Job => Rewrite every line of the records below as a JSON list of strings, one string per line, leaving out blank lines.

Record list =>
* start *

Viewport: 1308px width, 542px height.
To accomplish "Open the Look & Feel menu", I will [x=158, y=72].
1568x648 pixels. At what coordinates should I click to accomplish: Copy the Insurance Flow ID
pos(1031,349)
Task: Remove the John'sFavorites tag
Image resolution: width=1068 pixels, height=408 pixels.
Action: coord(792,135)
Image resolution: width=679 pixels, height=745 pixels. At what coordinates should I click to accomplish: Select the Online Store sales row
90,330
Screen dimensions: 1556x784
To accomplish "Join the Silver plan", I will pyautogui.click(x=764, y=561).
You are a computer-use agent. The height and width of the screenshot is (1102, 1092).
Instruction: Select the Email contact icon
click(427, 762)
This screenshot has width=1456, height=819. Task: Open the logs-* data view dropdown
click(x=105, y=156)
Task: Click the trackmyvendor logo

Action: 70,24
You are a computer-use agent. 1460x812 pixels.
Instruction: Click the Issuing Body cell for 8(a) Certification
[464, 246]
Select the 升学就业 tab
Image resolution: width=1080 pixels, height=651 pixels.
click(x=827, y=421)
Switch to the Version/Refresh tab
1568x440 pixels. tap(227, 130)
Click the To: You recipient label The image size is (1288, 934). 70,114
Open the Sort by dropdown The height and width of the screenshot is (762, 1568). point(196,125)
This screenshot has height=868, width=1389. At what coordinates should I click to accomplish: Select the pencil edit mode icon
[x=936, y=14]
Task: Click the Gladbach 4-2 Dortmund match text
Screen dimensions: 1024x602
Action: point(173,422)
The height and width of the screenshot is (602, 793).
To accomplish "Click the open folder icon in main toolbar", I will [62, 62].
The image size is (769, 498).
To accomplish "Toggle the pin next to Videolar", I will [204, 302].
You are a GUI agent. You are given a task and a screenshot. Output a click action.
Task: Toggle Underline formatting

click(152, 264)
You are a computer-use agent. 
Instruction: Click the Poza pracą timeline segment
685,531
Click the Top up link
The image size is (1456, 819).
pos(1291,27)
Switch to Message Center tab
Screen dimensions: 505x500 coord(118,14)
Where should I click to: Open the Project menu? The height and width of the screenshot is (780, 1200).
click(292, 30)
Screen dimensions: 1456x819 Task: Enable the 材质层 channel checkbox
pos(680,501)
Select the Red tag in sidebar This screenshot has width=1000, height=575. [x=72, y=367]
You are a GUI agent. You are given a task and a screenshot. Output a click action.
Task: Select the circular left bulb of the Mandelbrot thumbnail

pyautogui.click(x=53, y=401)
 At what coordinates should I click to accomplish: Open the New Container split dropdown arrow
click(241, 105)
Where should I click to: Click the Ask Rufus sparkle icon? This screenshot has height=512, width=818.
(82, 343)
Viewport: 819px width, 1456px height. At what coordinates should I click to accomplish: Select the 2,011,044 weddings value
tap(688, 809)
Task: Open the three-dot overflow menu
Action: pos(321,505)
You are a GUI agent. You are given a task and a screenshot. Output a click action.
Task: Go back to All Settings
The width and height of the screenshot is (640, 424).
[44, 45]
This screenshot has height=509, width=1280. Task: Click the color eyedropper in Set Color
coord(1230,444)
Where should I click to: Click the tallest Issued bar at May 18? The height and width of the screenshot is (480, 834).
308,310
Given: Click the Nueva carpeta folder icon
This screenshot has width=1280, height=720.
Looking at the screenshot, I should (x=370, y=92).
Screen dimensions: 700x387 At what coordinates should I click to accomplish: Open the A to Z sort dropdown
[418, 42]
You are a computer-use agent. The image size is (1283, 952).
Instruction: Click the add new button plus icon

* end *

Result of this exercise =>
[
  "Viewport: 1308px width, 542px height.",
  "To accomplish \"Open the Look & Feel menu\", I will [x=158, y=72].",
  "1568x648 pixels. At what coordinates should I click to accomplish: Copy the Insurance Flow ID",
  "pos(1031,349)",
  "Task: Remove the John'sFavorites tag",
  "Image resolution: width=1068 pixels, height=408 pixels.",
  "Action: coord(792,135)",
  "Image resolution: width=679 pixels, height=745 pixels. At what coordinates should I click to accomplish: Select the Online Store sales row",
  "90,330",
  "Screen dimensions: 1556x784",
  "To accomplish \"Join the Silver plan\", I will pyautogui.click(x=764, y=561).",
  "You are a computer-use agent. The height and width of the screenshot is (1102, 1092).",
  "Instruction: Select the Email contact icon",
  "click(427, 762)",
  "This screenshot has width=1456, height=819. Task: Open the logs-* data view dropdown",
  "click(x=105, y=156)",
  "Task: Click the trackmyvendor logo",
  "Action: 70,24",
  "You are a computer-use agent. 1460x812 pixels.",
  "Instruction: Click the Issuing Body cell for 8(a) Certification",
  "[464, 246]",
  "Select the 升学就业 tab",
  "Image resolution: width=1080 pixels, height=651 pixels.",
  "click(x=827, y=421)",
  "Switch to the Version/Refresh tab",
  "1568x440 pixels. tap(227, 130)",
  "Click the To: You recipient label The image size is (1288, 934). 70,114",
  "Open the Sort by dropdown The height and width of the screenshot is (762, 1568). point(196,125)",
  "This screenshot has height=868, width=1389. At what coordinates should I click to accomplish: Select the pencil edit mode icon",
  "[x=936, y=14]",
  "Task: Click the Gladbach 4-2 Dortmund match text",
  "Screen dimensions: 1024x602",
  "Action: point(173,422)",
  "The height and width of the screenshot is (602, 793).",
  "To accomplish \"Click the open folder icon in main toolbar\", I will [62, 62].",
  "The image size is (769, 498).",
  "To accomplish \"Toggle the pin next to Videolar\", I will [204, 302].",
  "You are a GUI agent. You are given a task and a screenshot. Output a click action.",
  "Task: Toggle Underline formatting",
  "click(152, 264)",
  "You are a computer-use agent. ",
  "Instruction: Click the Poza pracą timeline segment",
  "685,531",
  "Click the Top up link",
  "The image size is (1456, 819).",
  "pos(1291,27)",
  "Switch to Message Center tab",
  "Screen dimensions: 505x500 coord(118,14)",
  "Where should I click to: Open the Project menu? The height and width of the screenshot is (780, 1200).",
  "click(292, 30)",
  "Screen dimensions: 1456x819 Task: Enable the 材质层 channel checkbox",
  "pos(680,501)",
  "Select the Red tag in sidebar This screenshot has width=1000, height=575. [x=72, y=367]",
  "You are a GUI agent. You are given a task and a screenshot. Output a click action.",
  "Task: Select the circular left bulb of the Mandelbrot thumbnail",
  "pyautogui.click(x=53, y=401)",
  " At what coordinates should I click to accomplish: Open the New Container split dropdown arrow",
  "click(241, 105)",
  "Where should I click to: Click the Ask Rufus sparkle icon? This screenshot has height=512, width=818.",
  "(82, 343)",
  "Viewport: 819px width, 1456px height. At what coordinates should I click to accomplish: Select the 2,011,044 weddings value",
  "tap(688, 809)",
  "Task: Open the three-dot overflow menu",
  "Action: pos(321,505)",
  "You are a GUI agent. You are given a task and a screenshot. Output a click action.",
  "Task: Go back to All Settings",
  "The width and height of the screenshot is (640, 424).",
  "[44, 45]",
  "This screenshot has height=509, width=1280. Task: Click the color eyedropper in Set Color",
  "coord(1230,444)",
  "Where should I click to: Click the tallest Issued bar at May 18? The height and width of the screenshot is (480, 834).",
  "308,310",
  "Given: Click the Nueva carpeta folder icon",
  "This screenshot has width=1280, height=720.",
  "Looking at the screenshot, I should (x=370, y=92).",
  "Screen dimensions: 700x387 At what coordinates should I click to accomplish: Open the A to Z sort dropdown",
  "[418, 42]",
  "You are a computer-use agent. The image size is (1283, 952).",
  "Instruction: Click the add new button plus icon"
]